Institute of Molecular Biology, University of Oregon, Eugene, OR 97403, USA; Department of Chemistry and Howard Hughes Medical Institute and Department of Molecular Biology, Princeton University, Princeton, NJ 08544, USA

^* To whom correspondence should be addressed. Email: guillemin{at}molbio.uoregon.edu.

	Abstract

The genome of the gastric pathogen Helicobacter pylori contains a homologue of the gene luxS, which has been shown to be responsible for production of the quorum sensing signal Autoinducer-2 (AI-2).
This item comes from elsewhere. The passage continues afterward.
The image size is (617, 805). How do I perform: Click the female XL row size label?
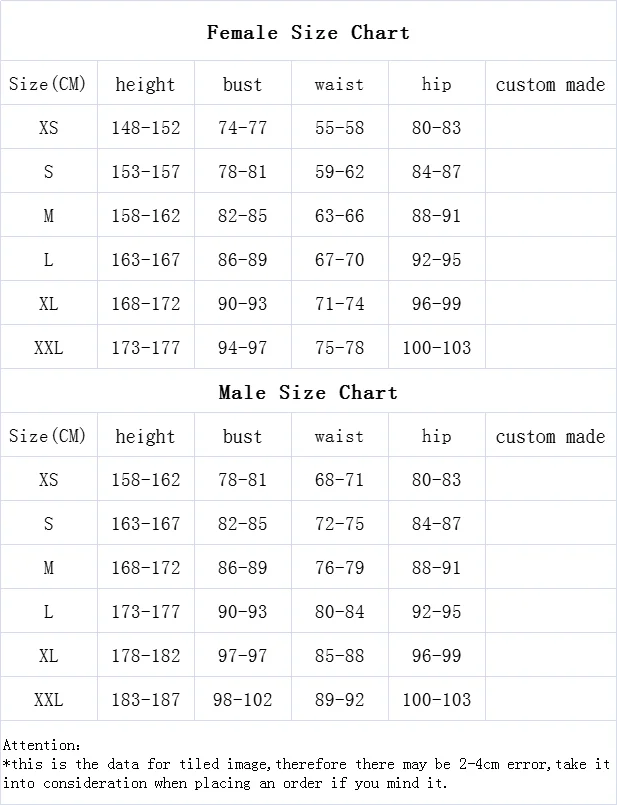click(49, 303)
We report here that deletion of the luxS gene in strain G27 resulted in decreased motility on soft agar plates, a defect that was complemented by a wild type copy of the luxS gene and by the addition of cell free supernatant containing AI-2. The flagella of the luxS mutant appeared normal, however in genetic backgrounds lacking any of three flagellar regulators, the two component sensor kinase flgS, the sigma factor sigma28 (also called fliA), and the anti sigma factor flgM, loss of luxS altered flagellar morphology. In all cases, the double mutant phenotypes were restored to the luxS⁺ phenotype by the addition of synthetic DPD, which cyclizes to form AI-2. Furthermore, in all mutant backgrounds loss of luxS caused a decrease in transcript levels of the flagellar regulator flhA. Addition of DPD to luxS cells induced flhA transcription in a dose dependent manner. Deletion of flhA in a wild type or luxS mutant background resulted in identical loss of motility, flagella, and flagellar gene expression. These data demonstrate that AI-2 functions as a secreted signaling molecule upstream of FlhA that plays a critical role in global regulation of flagellar gene transcription in H. pylori.